Brainstorming ideas

After a visit to Cornell visiting with Plant Pathology & Plant-Microbe Biology dept, Pseudomonas syringae groups, and SGN and also a breakfast with Tim Hubbard when he was in Berkeley I had a few ideas.

  • We need to be able to put the power of annotation in the hands of more people.  Community assisted annotation at the level of just function, linking to articles, and general curation should be accessible ala-wikipedia.
  • For genome annotation though, there is a more specialized need to be able to incorporate data from different sources. Git-like repository for genome annotation (in GFF) which can be served up to Gbrowse. Edits can be saved to ones own branch.  (all of this assumes the same reference genome assembly which is about the level I’m comfortable worrying about — tho some of the genome projector type tools would seem to make it easy to lift annotation from one assembly to the other).
  • Would probably necessitate a GenomeAnnotationDiff tool.  This might be already accomplished by tools that the Yandell lab has produced described in publication by Eilbeck et al.
  • Gene page with community annotation tools at SGN are ready to go and they have VMs to avoid having to install all the software. I even saw a cool QTL on the fly calculation.  The challenges I see in our data is always linking the data from one context to another how we make this useful. Will have to try and do a transformation of some of the different data we have here.
  • The SGN approach is to use aspects of Chado for the schema that deals with ontologies/controlled vocabularies but to also have domain specific databases for annotation and related info rather than the giant “everything is a feature” that is the Chado-way and doesn’t seem to scale.
  • It is about time to try out hadoop/MapReduce on our big datasets and to also earnestly start running the automated the all-vs-all ortholog prediction scripts on our genomes, there are just too many times it seems important to have an updated dataset – something to deploy on new hardware environment this summer.
  • No one has figured out how to interface with NCBI/GenBank/EMBL to deal with the updating of genomes in a sensible — basically all the really complicated systems are essentially keeping the bulk of the data in their own domain-specific databases and at some appointed times feeding that data back in, but often this is a huge process and only works where there is a real effort from both NCBI/GenBank/EMBL and the group.  E.g. Ensembl has the CCDS and RefSeq projects that can take the output from Ensembl and feed that back into the system.
    What would a comparative reannotation of X fungal genomes system be able to do with the data?

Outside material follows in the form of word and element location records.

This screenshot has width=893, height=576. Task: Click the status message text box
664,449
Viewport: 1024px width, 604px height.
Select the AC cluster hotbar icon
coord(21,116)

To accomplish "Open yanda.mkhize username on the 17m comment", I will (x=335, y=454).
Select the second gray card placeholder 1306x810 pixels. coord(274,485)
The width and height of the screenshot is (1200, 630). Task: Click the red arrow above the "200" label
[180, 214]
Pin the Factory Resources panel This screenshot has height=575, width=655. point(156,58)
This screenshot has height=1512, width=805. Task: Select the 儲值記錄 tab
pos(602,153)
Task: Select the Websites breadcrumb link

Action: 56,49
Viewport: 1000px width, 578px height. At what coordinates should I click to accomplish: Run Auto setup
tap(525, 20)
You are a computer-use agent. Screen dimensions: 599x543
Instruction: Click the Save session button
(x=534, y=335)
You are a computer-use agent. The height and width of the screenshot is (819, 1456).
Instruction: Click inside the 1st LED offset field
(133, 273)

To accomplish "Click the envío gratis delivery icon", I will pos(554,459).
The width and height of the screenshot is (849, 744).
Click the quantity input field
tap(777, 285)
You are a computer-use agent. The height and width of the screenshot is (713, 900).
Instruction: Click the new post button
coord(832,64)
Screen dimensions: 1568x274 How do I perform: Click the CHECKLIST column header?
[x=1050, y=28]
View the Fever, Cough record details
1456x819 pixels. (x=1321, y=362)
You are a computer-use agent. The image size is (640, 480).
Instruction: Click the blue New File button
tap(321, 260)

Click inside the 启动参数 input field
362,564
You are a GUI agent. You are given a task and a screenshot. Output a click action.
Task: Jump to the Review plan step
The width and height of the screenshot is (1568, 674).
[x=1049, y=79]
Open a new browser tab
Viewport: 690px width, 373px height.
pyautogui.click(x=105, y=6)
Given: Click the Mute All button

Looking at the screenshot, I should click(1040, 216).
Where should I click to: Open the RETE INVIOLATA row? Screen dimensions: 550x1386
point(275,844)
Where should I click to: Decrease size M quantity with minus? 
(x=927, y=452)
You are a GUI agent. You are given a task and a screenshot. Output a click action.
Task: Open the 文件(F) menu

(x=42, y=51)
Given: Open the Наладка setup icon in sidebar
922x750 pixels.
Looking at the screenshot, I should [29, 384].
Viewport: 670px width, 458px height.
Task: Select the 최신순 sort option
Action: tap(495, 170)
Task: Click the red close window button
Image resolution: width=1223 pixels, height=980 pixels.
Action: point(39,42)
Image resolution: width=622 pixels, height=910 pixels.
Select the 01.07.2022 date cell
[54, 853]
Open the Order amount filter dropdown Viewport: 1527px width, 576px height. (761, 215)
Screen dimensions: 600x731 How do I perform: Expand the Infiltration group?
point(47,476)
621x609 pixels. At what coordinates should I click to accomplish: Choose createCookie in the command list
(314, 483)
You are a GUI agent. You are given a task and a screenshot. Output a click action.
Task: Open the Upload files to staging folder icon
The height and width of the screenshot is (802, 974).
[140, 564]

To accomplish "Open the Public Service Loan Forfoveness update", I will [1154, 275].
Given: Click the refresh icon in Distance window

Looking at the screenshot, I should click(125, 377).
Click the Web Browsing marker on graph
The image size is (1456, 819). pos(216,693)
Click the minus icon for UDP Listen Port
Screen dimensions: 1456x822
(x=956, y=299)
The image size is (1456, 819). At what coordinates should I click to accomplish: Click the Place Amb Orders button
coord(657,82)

On the Plant Path & fungal side of discussions

  • Looking at multiple genotypes of both the host and pathogen seem like a really smart way to start to explore the effects of mutations. With so many more tools now in both systems it seems like this would be next logical arraying of experimental designs.
  • I really need to get some movies made of Bd (Chytrid) zoospores swimming around, would make for better introductions to talks, I had to settle for showing oomycete zoospores which are cool but not the same.
  • There needs to be new/better tools for population genetics for systems where the populations are clearly not in Hardy-Weinberg equilibrium such as newly introduced pathogens
  • Closeup pictures of fungi are really cool especially through the boroscope

Phycomyces genome now available

phycomycesThe JGI has released the Phycomyces blakesleeanus genome. This represents the second Zygomycete genome sequence that has been released in addition to Rhizopus oryzae that was released by the Broad Institute last year. We are now getting a better look at the basal fungal genomes including the Chytrids and Zygomycetes. Much more on specifics of Phycomyces biology and history are on this site run by the group organizing the genome analysis.

I find one of the most interesting things about P. blakesleeanus is its phototropism. We know light sensins is controlled in part by the gene white-collar 1. A homolog of this gene in Neurospora crassa is involved as an oscillator circadian rhythm. Of course many more genes are involve in pathways for light sensing including some really old proteins like phytochromes.

There will be a lot of cool analyses to do with this genome beyond phototropism. I am looking forward to seeing what gene families are unique and expanded in this species relative to the other zygomycete. It also looks like it is quite intron rich much like the Basidiomycetes, further supporting the idea that fungi had intron rich ancestors.